This is a companion piece to Why AI Agents Don’t Follow Rules — The Case for Physical Governance.

The core thesis of this project remains: textual rules enforce at read time; physical constraints enforce at execution time. This post moves from theory to an auditable chain of facts. We aren't looking for a "vibe" that the AI is aligned; we are looking for a green checkmark on a commit the human didn't touch.

What we did (Facts only)

Inside a private monorepo governed by the AOS (AI Operating Standard), we stood up a minimal “smoke” tool to test our automated production line:
02_Production/A0000-A0999/A0000-A0099/0001_Phase_4A5_Smoke/

The Audit Trail (Names and Hashes)

Blueprint Registration: Registered in 00_Management/15_Technical_Specs/IMPERIAL_BLUEPRINT_300.md under ## BP-0001 (including metadata like log_id: FSP) before the code was generated. We define the discipline before the agent writes a single line.
Automated Forging: The tool tree was generated via our internal 0005_Template_Generator. We avoid manual "polishing" of the file structure to fake compliance; the output is a direct result of the 0005 standard.
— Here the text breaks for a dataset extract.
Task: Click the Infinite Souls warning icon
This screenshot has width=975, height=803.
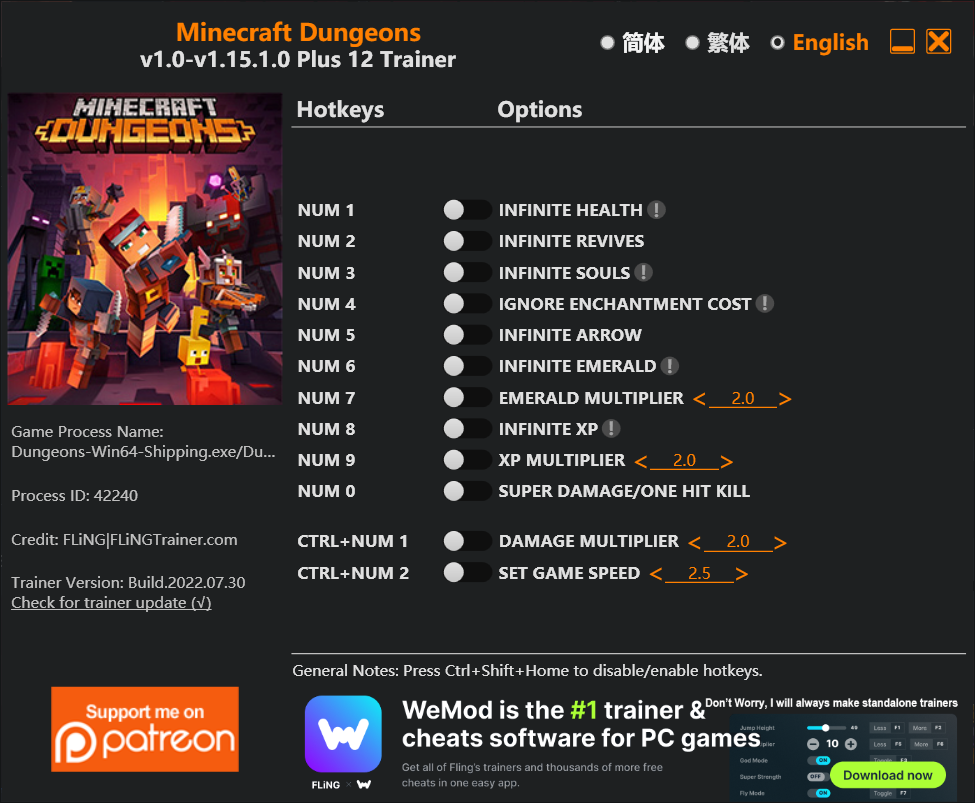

Mold line CI (Phase 4A′.1) — generator matches bare `python3`

After the smoke milestone, we tightened the template generator so newly forged tools survive GitHub Actions evals-matrix without a local venv: early --help exit before heavy imports, optional dotenv, no pyright in the forged config/requirements.txt, and a timeout-wrapped scripts/run_pyright_timed.sh for offline runs. We added a regression pillar 0002_Template_Ci_Probe and recorded commands in:

00_Management/30_Exec/reports/STEP_4Aprime_1_verification_2026-04-12.md

Local Gates

We ran the following before any push attempt:

python3 evals/run_evals.py → Exit 0
npx playwright test (in the tool’s dedicated fortress) → 1 passed, Exit 0
0061_Core_Vitals.py --scope a0000 from repo root → OK / No RED ALERT

The Pre-Push Guard

A local git hook running 0061 again to ensure no "dirty" code leaves the local environment.

Commits on `main`

The auditable history rests on these key SHAs (representing the core tool, documentation, CI-hardening, and the mold-line follow-up):

d303ece0 — Initial forging: Tool tree, inventory, and blueprint.
85a524e0 — Verification documentation and metadata sync.
2bcbb52c — CI-hardening (fixing import orders for bare environments).
9870fa67 — Phase 4A′.1: 0005 mold + regression pillar 0002_Template_Ci_Probe + verification log + CURRENT_PHASE updates.
143dda68 — Dev.to companion draft for 4A′.1 (same push as the green run below).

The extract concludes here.